### Dataset records

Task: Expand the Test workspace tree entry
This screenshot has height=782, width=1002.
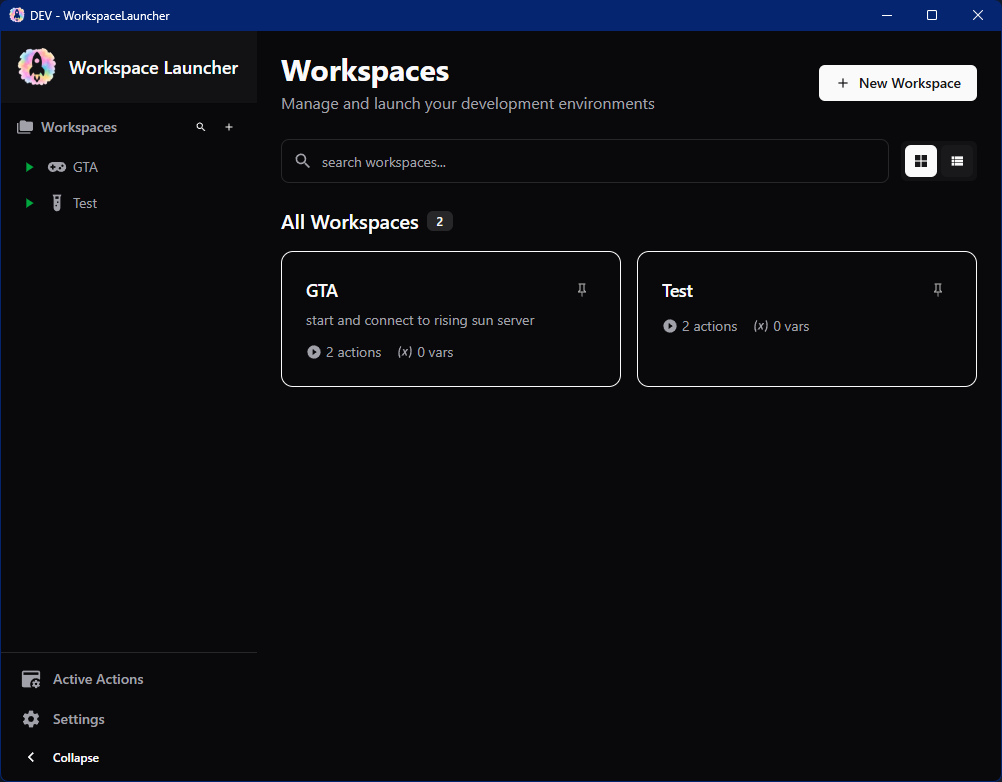Action: tap(29, 203)
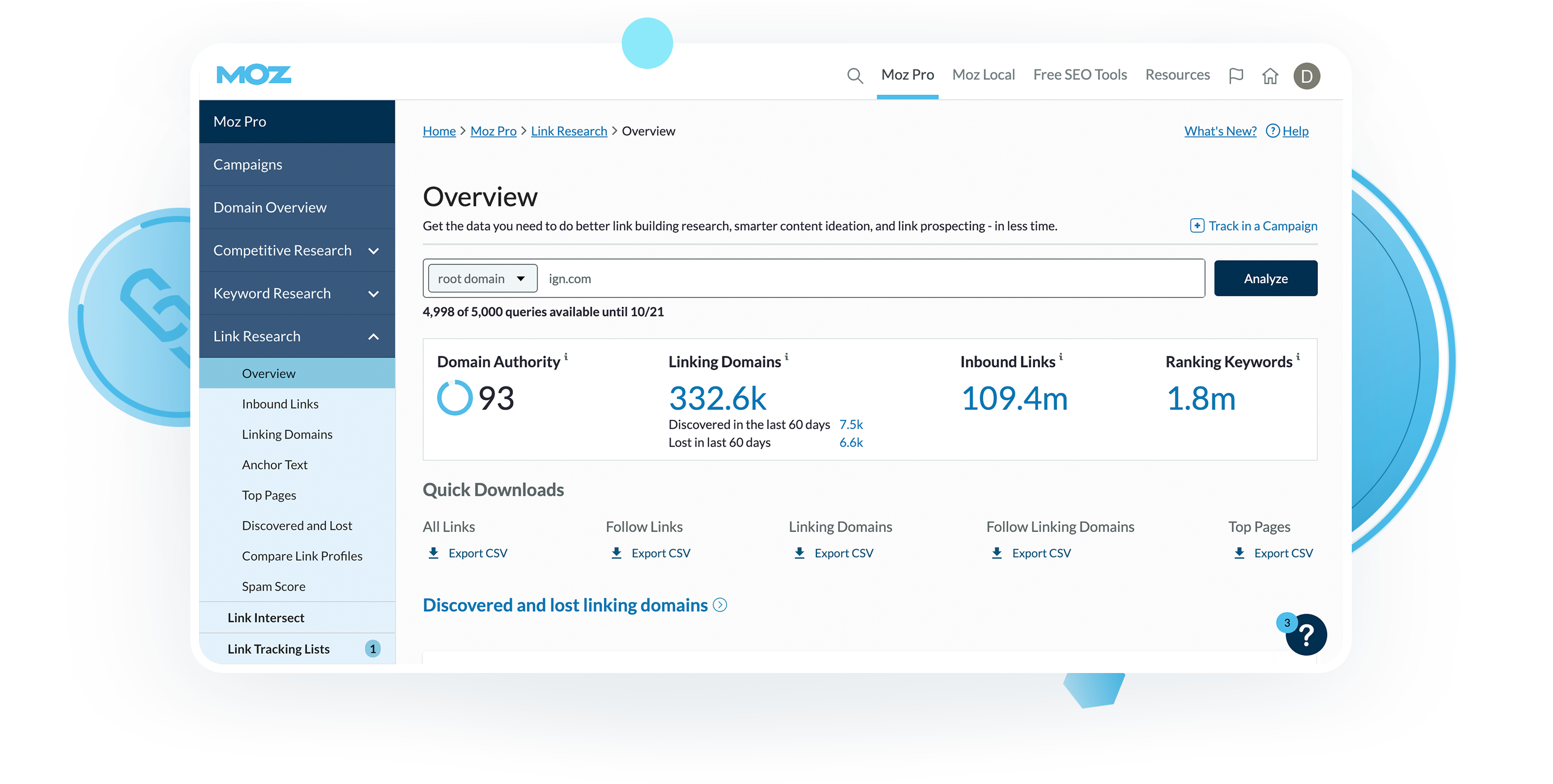This screenshot has width=1553, height=784.
Task: Click the search magnifier icon in the header
Action: [x=855, y=75]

######

## To be done
Quote every one of the rows above verbatim, leaving out the pictures.

## Exercise output
Task: Expand the Test workspace tree entry
This screenshot has height=782, width=1002.
Action: tap(29, 203)
This screenshot has width=1553, height=784.
Task: Click the search magnifier icon in the header
Action: [x=855, y=75]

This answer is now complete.